The different elements of the edition took up the centre of the gallery. What catched the eye the most was the large canvas that hung from the frame of the door separating the two spaces in the gallery.
On that canvas, not part of the edition but serving as the projection screen for the opening, part of the Broodthaers poem had been hand-painted. He would later reuse it many times to show the film to a numerous audience. The two screens in the edition were on the wall, the rigid screen to the right of the second chimney and the flexible screen to its left; the projector was placed opposite, indicating that the film could be shown during the exhibition. Both the large box and the sticks were placed on that same chimney. To the right, on a low table were piled up alternately three other boxes and three rigid screens, while three flexible screens, rolled up, were set against the wall; thus making it explicit, with several copies. On the wall opposite, the different sheets and canvases which formed the contents of the box hung behind glass.
The modified 1972 edition
As publishing the box was a costly and complex operation, Broodthaers decided to limit himself to the seven copies that had been produced for the 1968 exhibition. He then designed a very beautiful cardboard folder (80 cm x 60 cm), illustrated by the La Fontaine portrait and intended to contain the cardboards and the canvases, most of them produced in 1968. He replaced one of the four colour photographs illustrating the text printed on cardboard with a reproduction of that same cardboard.

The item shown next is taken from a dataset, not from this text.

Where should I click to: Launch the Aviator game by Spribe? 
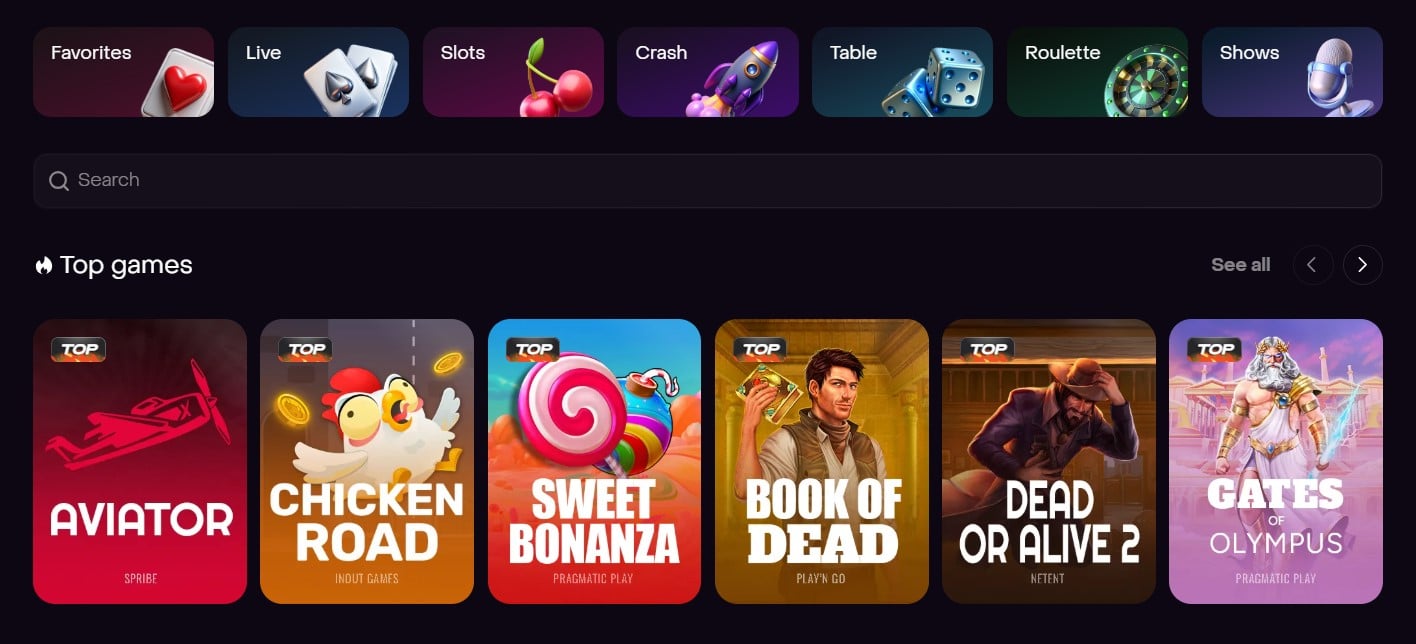click(x=140, y=461)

“The Raven and the Fox” therefore exists in 7 boxes, numbered 1 to 7, and 33 folders, numbered 8 to 40. A few more changes occurred: the two canvases in the double-sided canvas were no longer assembled, but presented separately; instead of the “saucepan of mussels” against a background of felt, Broodthaers preferred a photographic canvas representing him from behind copying the poem by La Fontaine, an image which accompanies the typewriter in the work described above.